Magnetic resonance imaging (MRI)
Magnetic resonance imaging (MRI) are scans that utilize magnetization of the body to examine the soft tissues of the abdomen. Like CT scans, they are good for identifying tumors and studying bile ducts. MRI scans can be modified to visualize the bile ducts better than CT scans (a procedure referred to as MR cholangiography), and, therefore, are better than CT for identifying the cause and location of bile duct obstruction.
Endoscopic retrograde cholangiopancreatography (ERCP) and endoscopic ultrasound
Endoscopic retrograde cholangiopancreatography (ERCP) provides the best means for examining the bile duct. For ERCP, an endoscope is swallowed by the patient after he or she has been sedated. The endoscope is a flexible, fiberoptic tube approximately four feet in length with a light and camera on its tip. The tip of the endoscope is passed down the esophagus, through the stomach, and into the duodenum where the main bile duct enters the intestine. A thin tube is passed through the endoscope and into the bile duct, and the duct is filled with X-ray contrast solution. An X-ray is taken that clearly demonstrates the contrast-filled bile ducts. ERCP is particularly good at demonstrating the cause and location of obstruction within the bile ducts.
A major advantage of ERCP is that diagnostic and therapeutic procedures can be done at the same time as the X-rays. For example, if gallstones are found in the bile ducts, they can be removed. Stents can be placed in the bile ducts to relieve the obstruction caused by scarring or tumors. Biopsies of tumors can be obtained.

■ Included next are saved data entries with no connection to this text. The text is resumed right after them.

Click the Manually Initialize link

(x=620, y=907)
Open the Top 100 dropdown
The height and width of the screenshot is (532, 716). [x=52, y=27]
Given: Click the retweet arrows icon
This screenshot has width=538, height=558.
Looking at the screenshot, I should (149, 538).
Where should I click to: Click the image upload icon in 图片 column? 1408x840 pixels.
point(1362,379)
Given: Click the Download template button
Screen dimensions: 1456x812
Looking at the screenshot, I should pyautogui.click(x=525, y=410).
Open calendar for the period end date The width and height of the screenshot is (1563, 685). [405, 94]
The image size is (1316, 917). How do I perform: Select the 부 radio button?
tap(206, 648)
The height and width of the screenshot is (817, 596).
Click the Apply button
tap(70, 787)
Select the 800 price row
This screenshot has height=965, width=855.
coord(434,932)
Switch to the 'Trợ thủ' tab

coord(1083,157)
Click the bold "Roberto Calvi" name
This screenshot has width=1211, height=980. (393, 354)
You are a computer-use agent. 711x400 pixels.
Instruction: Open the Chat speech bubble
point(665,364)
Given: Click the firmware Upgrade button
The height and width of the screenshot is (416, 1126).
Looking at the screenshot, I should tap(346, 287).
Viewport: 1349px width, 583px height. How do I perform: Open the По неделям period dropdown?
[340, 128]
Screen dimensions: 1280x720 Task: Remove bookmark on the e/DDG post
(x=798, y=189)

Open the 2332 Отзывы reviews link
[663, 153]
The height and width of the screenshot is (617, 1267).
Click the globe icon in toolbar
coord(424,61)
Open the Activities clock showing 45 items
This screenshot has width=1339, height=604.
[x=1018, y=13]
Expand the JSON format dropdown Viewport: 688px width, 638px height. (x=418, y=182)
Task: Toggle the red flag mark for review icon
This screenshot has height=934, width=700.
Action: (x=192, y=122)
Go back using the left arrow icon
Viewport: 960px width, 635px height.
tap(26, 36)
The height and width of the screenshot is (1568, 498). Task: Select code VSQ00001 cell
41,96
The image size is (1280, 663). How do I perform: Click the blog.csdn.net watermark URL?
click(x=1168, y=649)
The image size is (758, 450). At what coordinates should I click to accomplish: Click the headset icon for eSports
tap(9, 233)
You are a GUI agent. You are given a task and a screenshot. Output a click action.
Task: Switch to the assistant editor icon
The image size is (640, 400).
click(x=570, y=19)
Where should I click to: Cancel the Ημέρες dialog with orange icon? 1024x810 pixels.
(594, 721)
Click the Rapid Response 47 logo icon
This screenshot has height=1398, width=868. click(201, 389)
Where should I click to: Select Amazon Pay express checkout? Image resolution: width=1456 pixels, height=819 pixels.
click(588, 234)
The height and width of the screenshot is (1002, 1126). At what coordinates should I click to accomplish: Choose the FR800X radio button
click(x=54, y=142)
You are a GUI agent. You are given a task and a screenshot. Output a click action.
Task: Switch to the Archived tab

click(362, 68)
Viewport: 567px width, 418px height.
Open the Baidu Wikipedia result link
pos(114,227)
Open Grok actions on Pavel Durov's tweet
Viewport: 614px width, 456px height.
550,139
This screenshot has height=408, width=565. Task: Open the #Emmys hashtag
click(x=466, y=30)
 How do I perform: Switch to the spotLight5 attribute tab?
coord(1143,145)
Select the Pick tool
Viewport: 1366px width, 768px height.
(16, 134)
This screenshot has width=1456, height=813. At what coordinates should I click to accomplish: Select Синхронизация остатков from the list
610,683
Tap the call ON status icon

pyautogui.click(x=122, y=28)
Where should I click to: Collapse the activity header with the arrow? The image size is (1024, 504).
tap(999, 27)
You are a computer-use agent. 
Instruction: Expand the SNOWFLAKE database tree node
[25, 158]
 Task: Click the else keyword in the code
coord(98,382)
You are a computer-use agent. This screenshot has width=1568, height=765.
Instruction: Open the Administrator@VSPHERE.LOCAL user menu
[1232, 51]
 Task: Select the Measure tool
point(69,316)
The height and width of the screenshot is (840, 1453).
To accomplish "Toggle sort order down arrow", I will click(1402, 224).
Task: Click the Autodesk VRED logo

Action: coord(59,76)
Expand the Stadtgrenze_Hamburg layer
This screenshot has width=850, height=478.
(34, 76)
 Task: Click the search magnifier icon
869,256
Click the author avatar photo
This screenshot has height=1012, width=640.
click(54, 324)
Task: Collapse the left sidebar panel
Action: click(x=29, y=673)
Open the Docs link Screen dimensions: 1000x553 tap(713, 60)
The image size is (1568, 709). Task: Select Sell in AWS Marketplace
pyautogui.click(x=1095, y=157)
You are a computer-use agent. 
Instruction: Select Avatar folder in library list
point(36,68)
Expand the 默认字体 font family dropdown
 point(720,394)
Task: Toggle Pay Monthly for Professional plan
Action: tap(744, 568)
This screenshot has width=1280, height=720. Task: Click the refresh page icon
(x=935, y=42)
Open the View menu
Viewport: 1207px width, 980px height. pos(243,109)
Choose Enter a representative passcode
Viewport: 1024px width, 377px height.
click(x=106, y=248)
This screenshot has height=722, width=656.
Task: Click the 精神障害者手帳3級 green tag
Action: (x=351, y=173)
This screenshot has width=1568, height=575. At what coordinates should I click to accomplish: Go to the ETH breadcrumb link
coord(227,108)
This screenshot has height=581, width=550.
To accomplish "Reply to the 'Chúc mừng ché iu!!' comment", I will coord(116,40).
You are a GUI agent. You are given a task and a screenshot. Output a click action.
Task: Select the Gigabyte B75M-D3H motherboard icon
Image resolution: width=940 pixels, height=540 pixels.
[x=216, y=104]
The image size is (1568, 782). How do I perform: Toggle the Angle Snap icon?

Ultrasonography can be combined with ERCP by using a specialized endoscope capable of performing ultrasound scanning. Endoscopic ultrasound is an excellent technique for diagnosing small gallstones in the gallbladder and bile ducts that may be missed by other diagnostic tests such as ultrasound, CT, and MRI. It also is the best means of examining the pancreas for tumors and can facilitate biopsy through the endoscope of tumors within the pancreas.
Biopsy of the liver provides a small piece of tissue from the liver for examination under the microscope. The biopsy most commonly is done with a long needle after local injection of the skin of the abdomen overlying the liver with an anesthetic agent. The needle passes through the skin and into the liver, cutting off a small piece of liver tissue. When the needle is withdrawn, the piece of liver comes with it. Liver biopsy is particularly good for diagnosing inflammation of the liver and bile ducts, cirrhosis, cancer, and fatty liver.